--- RECORDS FOR THE EXERCISE ---

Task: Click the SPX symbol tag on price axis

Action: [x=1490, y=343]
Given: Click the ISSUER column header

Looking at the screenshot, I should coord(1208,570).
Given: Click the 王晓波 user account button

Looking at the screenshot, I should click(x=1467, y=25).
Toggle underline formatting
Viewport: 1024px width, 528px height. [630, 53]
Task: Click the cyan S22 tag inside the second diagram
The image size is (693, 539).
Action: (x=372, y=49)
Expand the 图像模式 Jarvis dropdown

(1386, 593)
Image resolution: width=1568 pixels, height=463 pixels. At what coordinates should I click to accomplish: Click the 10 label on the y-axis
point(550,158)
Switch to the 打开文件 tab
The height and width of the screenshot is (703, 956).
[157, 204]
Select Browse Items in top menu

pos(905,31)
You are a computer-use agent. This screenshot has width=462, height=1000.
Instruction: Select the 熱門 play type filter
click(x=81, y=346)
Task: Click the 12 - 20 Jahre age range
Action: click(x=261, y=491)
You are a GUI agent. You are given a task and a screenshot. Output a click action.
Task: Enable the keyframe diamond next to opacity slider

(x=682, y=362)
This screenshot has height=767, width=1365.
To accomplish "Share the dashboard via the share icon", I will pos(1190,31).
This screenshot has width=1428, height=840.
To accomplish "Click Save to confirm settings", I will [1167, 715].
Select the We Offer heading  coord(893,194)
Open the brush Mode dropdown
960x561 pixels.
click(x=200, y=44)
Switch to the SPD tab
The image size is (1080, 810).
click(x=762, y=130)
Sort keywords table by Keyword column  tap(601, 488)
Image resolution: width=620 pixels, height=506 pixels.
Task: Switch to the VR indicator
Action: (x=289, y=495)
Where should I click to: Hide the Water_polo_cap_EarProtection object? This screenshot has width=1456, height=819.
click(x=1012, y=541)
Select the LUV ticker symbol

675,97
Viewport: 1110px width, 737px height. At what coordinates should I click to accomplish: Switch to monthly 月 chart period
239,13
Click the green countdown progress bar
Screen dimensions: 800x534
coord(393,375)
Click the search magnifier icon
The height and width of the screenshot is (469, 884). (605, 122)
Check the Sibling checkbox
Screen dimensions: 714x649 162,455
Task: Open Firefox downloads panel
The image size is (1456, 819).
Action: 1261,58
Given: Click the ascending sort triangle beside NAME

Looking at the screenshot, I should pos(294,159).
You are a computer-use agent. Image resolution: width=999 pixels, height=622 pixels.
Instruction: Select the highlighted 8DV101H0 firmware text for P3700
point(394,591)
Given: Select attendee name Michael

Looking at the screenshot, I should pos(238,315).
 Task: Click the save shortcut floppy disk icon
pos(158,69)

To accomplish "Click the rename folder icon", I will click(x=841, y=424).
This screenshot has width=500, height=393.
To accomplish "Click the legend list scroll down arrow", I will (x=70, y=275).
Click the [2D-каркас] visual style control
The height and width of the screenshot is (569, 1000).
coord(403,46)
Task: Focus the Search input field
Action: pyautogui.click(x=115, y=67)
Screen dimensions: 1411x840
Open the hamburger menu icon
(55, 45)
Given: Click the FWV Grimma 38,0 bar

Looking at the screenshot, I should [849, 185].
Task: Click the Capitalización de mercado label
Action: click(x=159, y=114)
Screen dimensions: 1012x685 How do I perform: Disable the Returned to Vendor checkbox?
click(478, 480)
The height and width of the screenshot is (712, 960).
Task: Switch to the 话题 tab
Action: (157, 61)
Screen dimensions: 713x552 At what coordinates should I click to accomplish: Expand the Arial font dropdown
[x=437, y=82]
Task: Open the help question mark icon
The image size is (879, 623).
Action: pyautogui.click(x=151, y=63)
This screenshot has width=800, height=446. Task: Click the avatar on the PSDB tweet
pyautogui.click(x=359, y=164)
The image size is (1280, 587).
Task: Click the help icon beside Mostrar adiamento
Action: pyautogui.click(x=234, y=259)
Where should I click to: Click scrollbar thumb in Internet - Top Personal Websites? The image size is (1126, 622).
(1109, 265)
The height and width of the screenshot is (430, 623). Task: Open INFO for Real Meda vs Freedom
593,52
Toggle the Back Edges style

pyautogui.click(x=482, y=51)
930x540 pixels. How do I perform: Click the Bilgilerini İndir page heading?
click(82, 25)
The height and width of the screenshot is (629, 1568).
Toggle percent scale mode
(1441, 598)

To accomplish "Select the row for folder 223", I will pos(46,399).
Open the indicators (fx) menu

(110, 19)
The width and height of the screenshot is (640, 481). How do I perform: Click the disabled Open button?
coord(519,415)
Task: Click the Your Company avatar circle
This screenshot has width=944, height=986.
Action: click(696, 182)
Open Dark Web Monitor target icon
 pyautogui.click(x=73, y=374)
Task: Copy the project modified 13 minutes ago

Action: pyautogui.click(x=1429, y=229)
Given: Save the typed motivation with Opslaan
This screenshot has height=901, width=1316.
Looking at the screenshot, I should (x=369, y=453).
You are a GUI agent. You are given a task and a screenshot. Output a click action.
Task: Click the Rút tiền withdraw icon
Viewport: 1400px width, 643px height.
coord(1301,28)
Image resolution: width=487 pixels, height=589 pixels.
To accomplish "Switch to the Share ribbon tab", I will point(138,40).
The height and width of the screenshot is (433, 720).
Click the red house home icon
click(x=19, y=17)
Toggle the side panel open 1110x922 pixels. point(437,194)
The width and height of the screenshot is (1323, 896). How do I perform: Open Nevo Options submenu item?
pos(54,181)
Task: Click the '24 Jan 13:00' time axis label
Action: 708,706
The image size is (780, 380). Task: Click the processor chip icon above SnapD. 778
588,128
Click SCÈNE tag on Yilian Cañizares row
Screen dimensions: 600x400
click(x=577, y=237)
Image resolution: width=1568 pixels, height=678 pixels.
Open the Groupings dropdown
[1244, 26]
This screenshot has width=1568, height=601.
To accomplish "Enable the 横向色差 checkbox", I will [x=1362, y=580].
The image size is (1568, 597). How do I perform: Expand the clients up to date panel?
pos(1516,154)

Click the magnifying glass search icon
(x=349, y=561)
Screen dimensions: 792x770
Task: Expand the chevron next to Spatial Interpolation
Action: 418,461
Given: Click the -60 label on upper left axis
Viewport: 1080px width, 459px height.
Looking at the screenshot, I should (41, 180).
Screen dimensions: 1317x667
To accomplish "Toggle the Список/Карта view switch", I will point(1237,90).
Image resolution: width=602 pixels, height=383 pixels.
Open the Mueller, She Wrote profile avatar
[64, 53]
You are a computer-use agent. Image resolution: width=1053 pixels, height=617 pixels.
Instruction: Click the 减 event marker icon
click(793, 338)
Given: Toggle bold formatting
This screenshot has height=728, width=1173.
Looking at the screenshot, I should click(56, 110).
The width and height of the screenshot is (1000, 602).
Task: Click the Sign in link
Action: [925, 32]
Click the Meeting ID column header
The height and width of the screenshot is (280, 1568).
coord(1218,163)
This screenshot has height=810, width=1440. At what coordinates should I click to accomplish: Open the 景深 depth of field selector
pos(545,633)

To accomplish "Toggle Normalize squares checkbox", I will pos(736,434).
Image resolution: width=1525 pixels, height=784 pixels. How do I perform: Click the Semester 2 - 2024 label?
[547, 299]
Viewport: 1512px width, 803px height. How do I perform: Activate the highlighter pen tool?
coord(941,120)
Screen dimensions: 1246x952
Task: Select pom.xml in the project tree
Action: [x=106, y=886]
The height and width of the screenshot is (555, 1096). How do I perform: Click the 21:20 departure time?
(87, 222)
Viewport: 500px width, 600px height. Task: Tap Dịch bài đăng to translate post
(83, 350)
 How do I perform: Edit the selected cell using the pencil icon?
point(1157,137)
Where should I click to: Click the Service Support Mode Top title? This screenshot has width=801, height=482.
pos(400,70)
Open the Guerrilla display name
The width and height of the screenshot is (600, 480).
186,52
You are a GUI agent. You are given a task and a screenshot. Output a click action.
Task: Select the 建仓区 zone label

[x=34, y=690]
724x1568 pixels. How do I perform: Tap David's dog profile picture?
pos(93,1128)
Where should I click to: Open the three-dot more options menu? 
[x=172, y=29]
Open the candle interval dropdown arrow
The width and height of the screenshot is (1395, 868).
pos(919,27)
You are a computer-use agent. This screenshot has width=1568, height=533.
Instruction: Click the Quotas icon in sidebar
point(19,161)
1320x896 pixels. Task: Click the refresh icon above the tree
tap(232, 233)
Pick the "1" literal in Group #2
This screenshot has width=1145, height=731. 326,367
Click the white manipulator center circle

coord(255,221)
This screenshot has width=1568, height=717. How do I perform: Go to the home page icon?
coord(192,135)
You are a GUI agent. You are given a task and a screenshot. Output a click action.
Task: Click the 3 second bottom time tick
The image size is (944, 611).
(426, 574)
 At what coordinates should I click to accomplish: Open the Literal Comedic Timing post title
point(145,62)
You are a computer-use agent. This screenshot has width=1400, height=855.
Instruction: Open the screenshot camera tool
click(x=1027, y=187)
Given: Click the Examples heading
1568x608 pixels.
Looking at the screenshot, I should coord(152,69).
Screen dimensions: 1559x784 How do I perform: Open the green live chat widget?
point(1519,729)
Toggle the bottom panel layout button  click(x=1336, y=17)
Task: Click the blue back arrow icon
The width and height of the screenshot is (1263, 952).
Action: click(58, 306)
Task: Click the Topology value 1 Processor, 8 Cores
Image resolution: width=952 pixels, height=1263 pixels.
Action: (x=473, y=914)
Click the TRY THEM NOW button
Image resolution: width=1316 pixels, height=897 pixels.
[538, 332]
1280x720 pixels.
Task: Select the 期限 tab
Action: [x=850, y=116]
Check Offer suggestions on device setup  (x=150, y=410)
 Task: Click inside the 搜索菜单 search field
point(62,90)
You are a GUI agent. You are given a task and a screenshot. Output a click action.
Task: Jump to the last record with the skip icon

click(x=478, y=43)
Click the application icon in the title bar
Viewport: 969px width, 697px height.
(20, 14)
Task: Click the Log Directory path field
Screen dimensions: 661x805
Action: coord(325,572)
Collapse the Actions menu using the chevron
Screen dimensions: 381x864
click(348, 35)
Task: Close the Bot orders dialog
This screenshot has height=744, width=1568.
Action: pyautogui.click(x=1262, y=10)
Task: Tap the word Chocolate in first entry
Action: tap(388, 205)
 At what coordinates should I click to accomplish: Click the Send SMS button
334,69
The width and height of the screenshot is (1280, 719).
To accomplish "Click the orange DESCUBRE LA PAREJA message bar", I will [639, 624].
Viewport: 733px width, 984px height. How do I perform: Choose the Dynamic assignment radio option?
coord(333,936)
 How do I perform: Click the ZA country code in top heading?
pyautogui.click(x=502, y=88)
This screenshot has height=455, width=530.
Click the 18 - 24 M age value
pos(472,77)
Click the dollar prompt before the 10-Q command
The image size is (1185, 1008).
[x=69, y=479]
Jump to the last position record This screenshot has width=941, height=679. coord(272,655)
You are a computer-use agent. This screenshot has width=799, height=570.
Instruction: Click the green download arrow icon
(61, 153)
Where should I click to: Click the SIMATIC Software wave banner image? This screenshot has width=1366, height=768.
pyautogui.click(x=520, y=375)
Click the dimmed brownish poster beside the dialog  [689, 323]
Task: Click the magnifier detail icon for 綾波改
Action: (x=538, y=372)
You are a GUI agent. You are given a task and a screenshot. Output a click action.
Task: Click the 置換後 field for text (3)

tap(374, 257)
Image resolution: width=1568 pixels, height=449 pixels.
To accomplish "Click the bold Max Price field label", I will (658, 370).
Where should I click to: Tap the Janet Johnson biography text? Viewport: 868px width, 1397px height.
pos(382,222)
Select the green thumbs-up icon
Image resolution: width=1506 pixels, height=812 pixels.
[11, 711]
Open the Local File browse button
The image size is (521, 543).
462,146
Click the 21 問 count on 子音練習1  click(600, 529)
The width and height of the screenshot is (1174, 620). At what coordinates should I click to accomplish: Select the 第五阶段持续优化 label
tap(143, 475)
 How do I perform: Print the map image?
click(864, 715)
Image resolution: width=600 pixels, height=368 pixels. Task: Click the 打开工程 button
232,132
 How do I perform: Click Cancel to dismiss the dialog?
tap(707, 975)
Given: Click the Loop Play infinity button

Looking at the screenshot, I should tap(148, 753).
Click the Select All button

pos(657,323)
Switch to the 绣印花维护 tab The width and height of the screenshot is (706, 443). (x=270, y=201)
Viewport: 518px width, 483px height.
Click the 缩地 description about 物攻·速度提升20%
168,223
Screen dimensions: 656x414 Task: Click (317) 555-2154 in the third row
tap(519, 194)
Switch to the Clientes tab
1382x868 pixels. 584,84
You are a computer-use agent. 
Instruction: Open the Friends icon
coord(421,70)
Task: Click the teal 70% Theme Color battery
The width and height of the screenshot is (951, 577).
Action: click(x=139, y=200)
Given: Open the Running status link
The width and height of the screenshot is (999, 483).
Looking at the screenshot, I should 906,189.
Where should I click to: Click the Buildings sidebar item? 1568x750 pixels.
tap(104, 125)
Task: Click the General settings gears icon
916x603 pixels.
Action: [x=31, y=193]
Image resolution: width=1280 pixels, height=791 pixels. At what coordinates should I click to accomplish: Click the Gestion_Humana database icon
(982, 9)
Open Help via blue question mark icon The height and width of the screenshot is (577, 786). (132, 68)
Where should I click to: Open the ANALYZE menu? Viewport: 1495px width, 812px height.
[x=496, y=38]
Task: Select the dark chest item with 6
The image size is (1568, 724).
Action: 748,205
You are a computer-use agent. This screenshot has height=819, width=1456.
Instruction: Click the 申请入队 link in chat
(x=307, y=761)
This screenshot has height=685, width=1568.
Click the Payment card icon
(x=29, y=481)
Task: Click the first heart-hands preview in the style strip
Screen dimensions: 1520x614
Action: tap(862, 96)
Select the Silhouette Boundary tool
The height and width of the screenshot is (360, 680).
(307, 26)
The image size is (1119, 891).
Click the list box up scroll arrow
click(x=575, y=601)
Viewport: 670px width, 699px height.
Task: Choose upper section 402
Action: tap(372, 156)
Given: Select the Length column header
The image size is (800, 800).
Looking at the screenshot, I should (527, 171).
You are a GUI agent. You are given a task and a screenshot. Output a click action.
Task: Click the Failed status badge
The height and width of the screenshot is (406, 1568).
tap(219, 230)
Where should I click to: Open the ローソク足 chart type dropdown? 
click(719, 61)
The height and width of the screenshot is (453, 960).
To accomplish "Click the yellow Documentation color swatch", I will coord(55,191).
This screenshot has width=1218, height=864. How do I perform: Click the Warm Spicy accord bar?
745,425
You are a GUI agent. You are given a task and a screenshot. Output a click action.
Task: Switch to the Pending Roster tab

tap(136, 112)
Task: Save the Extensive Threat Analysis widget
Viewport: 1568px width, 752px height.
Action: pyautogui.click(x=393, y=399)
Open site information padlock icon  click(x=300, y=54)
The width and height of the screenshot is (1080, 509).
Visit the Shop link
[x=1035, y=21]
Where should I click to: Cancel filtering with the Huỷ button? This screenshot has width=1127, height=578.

---

WHAT IS EXPECTED:
Make a copy of each line in the records that has the word "status".

OUTPUT BELOW:
Given: Open the Running status link
Task: Click the Failed status badge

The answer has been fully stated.